Both Trump and his then-attorney Michael Cohen allegedly paid Daniels in return for her silence about her affair with Trump. Trump has denied any wrongdoing on his part.

Two other subpoenas were issued by committees in the House of Representatives, including the House Oversight Committee, the House Intelligence Committee and the House Financial Services Committee. Those subpoenas request over a decade's worth on Trump, his businesses and his children.

While Trump's legal team claimed those subpoenas were pointless, the committees claimed they were investigating money laundering and "potential foreign influence involving Trump," reported The Washington Post.
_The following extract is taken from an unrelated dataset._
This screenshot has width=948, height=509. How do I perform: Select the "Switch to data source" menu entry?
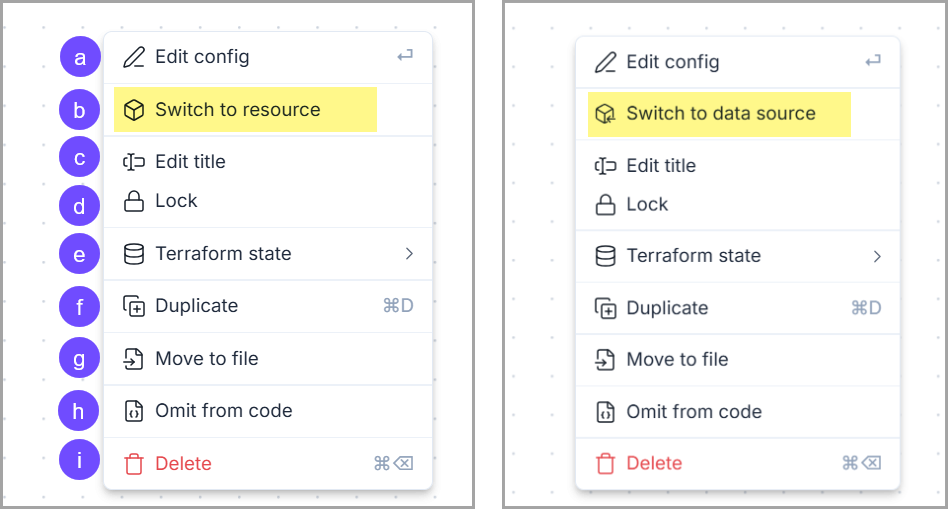point(720,114)
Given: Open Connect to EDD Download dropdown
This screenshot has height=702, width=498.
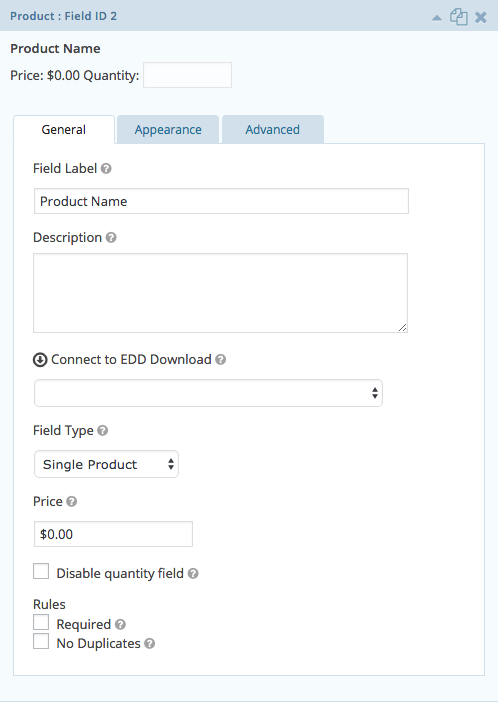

Lower courts have previously ruled against Trump's legal attempts to keep his accounting firm from releasing his tax records. Trump's lawyers, however, have argued that Trump enjoys immunity from criminal court cases as long as he remains president.

"That the Constitution would empower thousands of state and local prosecutors to embroil the President in criminal proceedings is unimaginable," read the Trump vs. Vance petition to the Supreme Court. "State criminal process interferes with the President's ability to execute his duties under Article II, violates the Supremacy Clause, and is irreconcilable with our constitutional design."

Two of Trump's appointees, Justices Brett Kavanaugh and Neil Gorsuch, currently sit on the Supreme Court.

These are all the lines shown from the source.